Character vector of spec checks to skip. Default NULL runs all spec checks: "presence", "labels", "types", "lengths", "dataset_label", "codelist", "common". Example: ignore_spec_checks = c("lengths", "codelist") skips those two. Spec checks are silently skipped when spec = NULL.

files

Optional. Named list or character vector of explicit file paths to load. Allows selecting specific datasets from different directories.

  • Named list: list(ADAE = "/path/adae.xpt", ADSL = "/shared/adsl.xpt") — list names become dataset names.

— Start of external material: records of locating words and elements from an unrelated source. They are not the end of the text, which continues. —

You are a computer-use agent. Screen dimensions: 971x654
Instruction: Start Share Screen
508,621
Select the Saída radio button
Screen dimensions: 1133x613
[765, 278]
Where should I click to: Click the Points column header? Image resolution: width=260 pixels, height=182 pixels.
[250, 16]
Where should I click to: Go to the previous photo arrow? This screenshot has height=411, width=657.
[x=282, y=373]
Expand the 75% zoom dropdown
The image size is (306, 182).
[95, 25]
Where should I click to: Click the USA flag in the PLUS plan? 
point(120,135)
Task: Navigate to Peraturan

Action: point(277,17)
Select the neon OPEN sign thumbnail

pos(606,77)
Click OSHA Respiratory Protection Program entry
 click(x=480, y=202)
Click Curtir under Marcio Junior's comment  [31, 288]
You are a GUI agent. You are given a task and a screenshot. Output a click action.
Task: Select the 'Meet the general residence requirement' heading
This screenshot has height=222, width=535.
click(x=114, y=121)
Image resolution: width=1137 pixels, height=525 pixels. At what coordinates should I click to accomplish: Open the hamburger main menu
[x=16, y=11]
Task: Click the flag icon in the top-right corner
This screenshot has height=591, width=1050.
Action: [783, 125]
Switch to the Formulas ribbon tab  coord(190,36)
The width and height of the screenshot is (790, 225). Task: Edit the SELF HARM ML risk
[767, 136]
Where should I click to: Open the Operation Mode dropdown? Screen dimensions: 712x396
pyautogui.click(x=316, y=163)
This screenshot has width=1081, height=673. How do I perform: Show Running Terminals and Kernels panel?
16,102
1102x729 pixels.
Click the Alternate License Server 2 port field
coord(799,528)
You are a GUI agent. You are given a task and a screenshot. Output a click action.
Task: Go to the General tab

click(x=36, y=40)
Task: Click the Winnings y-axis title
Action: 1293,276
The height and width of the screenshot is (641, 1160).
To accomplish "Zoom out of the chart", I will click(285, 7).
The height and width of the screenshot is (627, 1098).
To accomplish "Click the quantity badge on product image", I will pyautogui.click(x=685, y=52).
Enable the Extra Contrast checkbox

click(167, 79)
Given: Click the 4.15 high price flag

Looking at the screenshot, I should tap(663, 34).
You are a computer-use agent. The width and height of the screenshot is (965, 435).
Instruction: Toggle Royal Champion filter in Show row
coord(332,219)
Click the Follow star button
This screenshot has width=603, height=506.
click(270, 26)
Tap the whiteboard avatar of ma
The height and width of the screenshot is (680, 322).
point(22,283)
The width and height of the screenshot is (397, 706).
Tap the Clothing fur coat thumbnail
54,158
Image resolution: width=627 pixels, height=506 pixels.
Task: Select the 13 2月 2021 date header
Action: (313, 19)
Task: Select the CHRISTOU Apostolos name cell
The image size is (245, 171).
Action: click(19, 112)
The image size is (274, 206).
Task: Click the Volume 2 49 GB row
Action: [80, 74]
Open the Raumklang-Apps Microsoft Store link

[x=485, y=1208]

  • Unnamed character vector: c("/path/adae.xpt", "/shared/adsl.xpt") — dataset names inferred from file basenames (uppercased, extension stripped).

When files is provided, path and datasets are ignored. Cross-dataset rules (anchor detection) fire when two or more files are loaded.

ct_path

Optional character. Path to a custom controlled terminology file (.xlsx or .csv, NCI EVS column layout). When provided, the custom CT is merged on top of the bundled CDISC CT for this call only. To register CT for the entire session use register_ct().

Value

A herald_validation object with:

findings

Data frame of issues.

summary

List with counts by impact level (reject, high, medium, low, total).

datasets_checked

Character vector of dataset names validated.

Controlled Terminology

Herald uses the CT package bundled with the installed version of the package (inst/rules/ct/). To update to a newer CT release, call fetch_ct() which downloads to the user cache. The validation report always shows which CT version and source (bundled / fetched) was used.

Rule IDs

HRL-VAR-001

Variable in spec but missing from data.

HRL-VAR-002

Variable in data but not in spec.

HRL-LBL-001

Variable label mismatch.

HRL-TYP-001

Variable type mismatch.

HRL-LEN-001

Character variable exceeds spec length.

HRL-DS-001

Dataset label mismatch.

HRL-CL-001

Variable value not found in spec codelist.

Examples

# Validate a minimal XPT written to a temp directory
tmp_dir <- tempdir()
xpt_path <- file.path(tmp_dir, "dm.xpt")
on.exit(unlink(xpt_path), add = TRUE)

dm <- data.frame(
  STUDYID = "STUDY001",
  USUBJID = "001-001",
  stringsAsFactors = FALSE
)
write_xpt(dm, xpt_path, dataset = "DM")
result <- validate(xpt_path)
result
#> 
#> ── herald validation ──
#> 
#> Datasets checked: 1
#>  Spec checks only -- no conformance rules evaluated
#> Findings: 0 reject, 0 high, 0 medium, 0 low